Valuing Alzheimer disease therapies—Considering costs and benefits beyond the patient

Date: October 22, 2021
Journal: JAMA Network Open
Citation: Lin P, Neumann PJ. Valuing Alzheimer Disease Therapies—Considering Costs and Benefits Beyond the Patient. JAMA Netw Open. 2021;4(10):e2131913. doi:10.1001/jamanetworkopen.2021.31913

The US Food and Drug Administration (FDA) approval of aducanumab in June 2021 marked a milestone for the Alzheimer disease (AD) community, but the event also served as a pressing call to action for health economists and others who will evaluate the value of new AD therapies. Given the high prices of new agents, it is critical to understand whether they provide reasonable value as measured by the outcomes achieved relative to the costs.

However, there are many questions about how to estimate costs and effects as well as what components to include. The timely work by Ito and colleagues, which explores the impact of societal factors (ie, the consequences, such as caregiver health outcomes, beyond those affecting the patients themselves), helps in this regard, highlighting the importance of considering broader value elements and ongoing challenges for the field. The simulation model in the study by Ito et al estimated the cost-effectiveness of a hypothetical treatment that delays progression to dementia for patients with mild cognitive impairment and showed that results vary depending on whether the model included factors beyond a patient’s own health. When caregiver costs and quality-of-life effects were included, the cost-effectiveness of the AD treatment improved substantially, from $183 000 per quality-adjusted life year (QALY) gained to $74 000 per QALY gained—a 60% decrease in the cost-effectiveness ratio. The results support one’s intuition: given the devastating effects of AD, any effective treatment for the condition should have important spillover effects on caregivers.

The findings in the article by Ito et al align with prior investigations, demonstrating that incorporating broader impacts related to AD caregiver burden generally makes interventions seem more cost-effective (and in some cases, cost-saving). Given conventions in the United States that value QALYs in the range of $100 000 to $150 000, their results suggest that including caregiver effects could in theory change conceptions about whether an AD therapy reflects reasonable value even at high prices. That is, depending on the types of nonpatient costs and benefits considered, such changes may be large enough to cross commonly cited cost-effectiveness benchmarks, thus leading to different decisions about whether to cover and pay for the new AD treatments.

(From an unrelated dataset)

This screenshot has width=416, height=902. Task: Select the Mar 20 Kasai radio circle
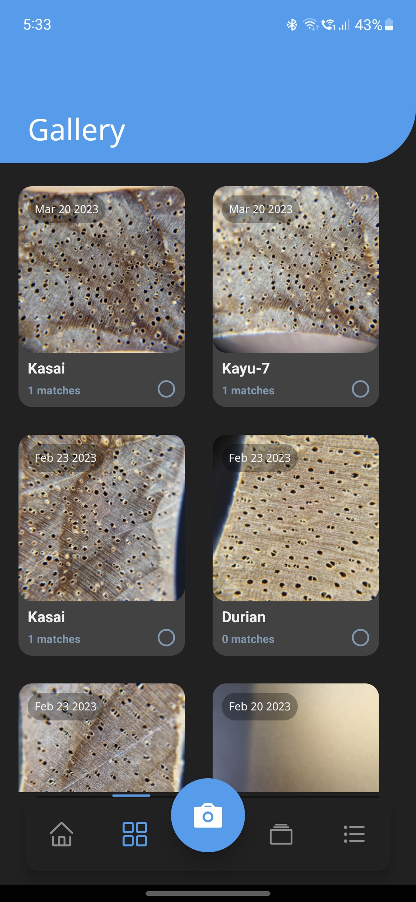[x=166, y=389]
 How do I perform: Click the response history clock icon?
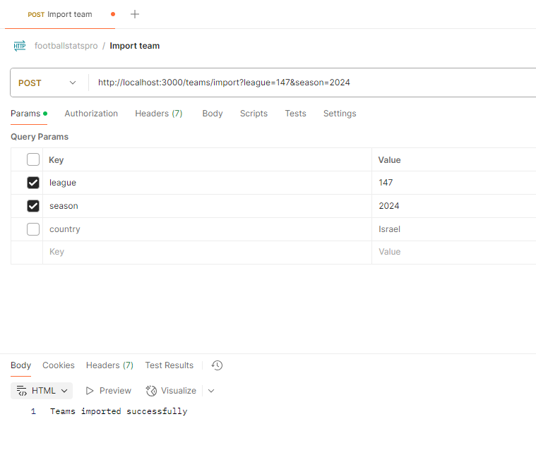point(218,365)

The analyses also underline challenges about how best to quantify and incorporate such considerations. Although some prior cost-effectiveness analyses of AD interventions have considered caregiving time costs, other components, such as out-of-pocket payments for transportation expenses borne by caregivers or family members, are often omitted, due in part to the absence of relevant data.

With few exceptions, prior analyses have omitted caregiver quality-of-life effects because data are sparse, because the field lacks consensus on whether to include such consequences, and perhaps because payers have little incentive to consider caregiver outcomes that do not directly affect payer budgets. When such effects are considered, most studies, including that by Ito et al, simply sum patient and caregiver QALYs, but the approach raises questions—eg, it can be difficult for AD caregivers, who typically serve as proxy respondents for patients, to disentangle their own preferences from the patient’s.

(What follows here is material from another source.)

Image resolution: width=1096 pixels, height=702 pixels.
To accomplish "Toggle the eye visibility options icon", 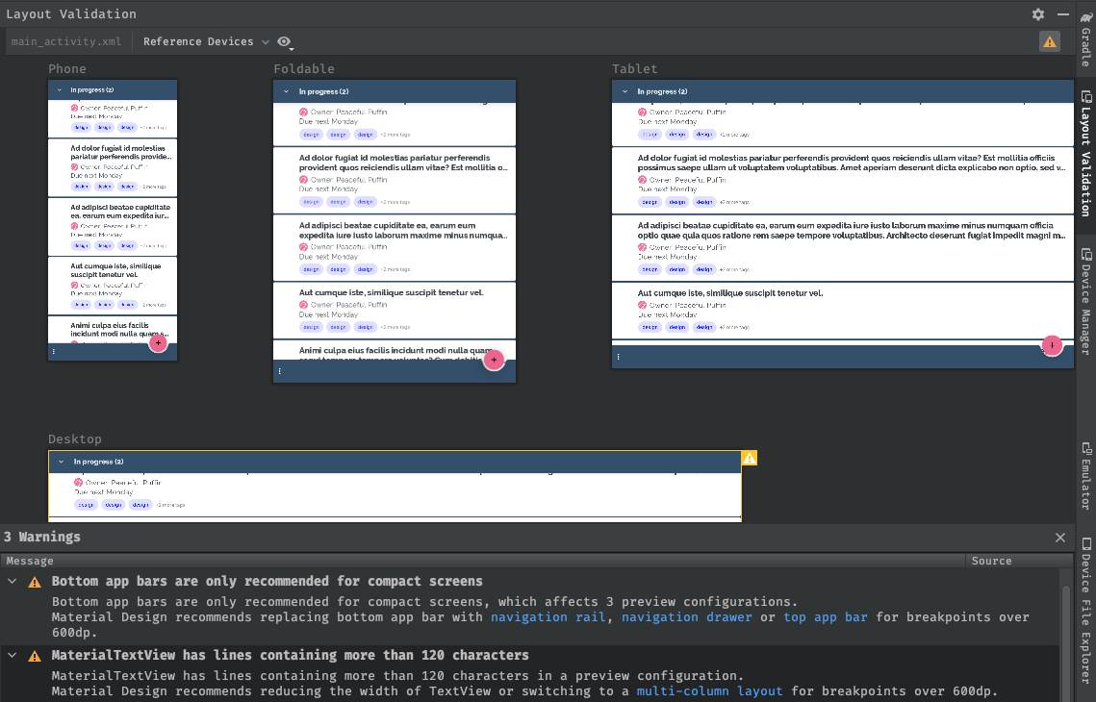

Drug value frameworks, such as the one used by the Institute for Clinical and Economic Review (ICER), have historically excluded societal considerations, although ICER has taken steps more recently to consider broader value elements if supporting evidence is available. In light of the disproportionate impact of AD on women (both as patients and caregivers), people of color, and low-resourced communities, future value assessments could also give credit to a treatment’s ability to reduce health care disparities. Furthermore, as Ito et al note, new work suggests that society may be more willing to pay for therapies addressing severe diseases, such as AD, and thus warrant higher (ie, more lenient) cost-effectiveness benchmarks.

Ensuring that societal consequences of AD treatments receive attention will require a change in how the field conceptualizes the value of therapies. It will also require better data. In particular, data on caregiver costs and health effects should be core outcome measures and ideally collected alongside AD trials, as Ito et al helpfully point out. Better estimates of how patient and caregiver utilities vary by disease stage and by care setting, among other data inputs, will also help to generate more robust cost-effectiveness estimates.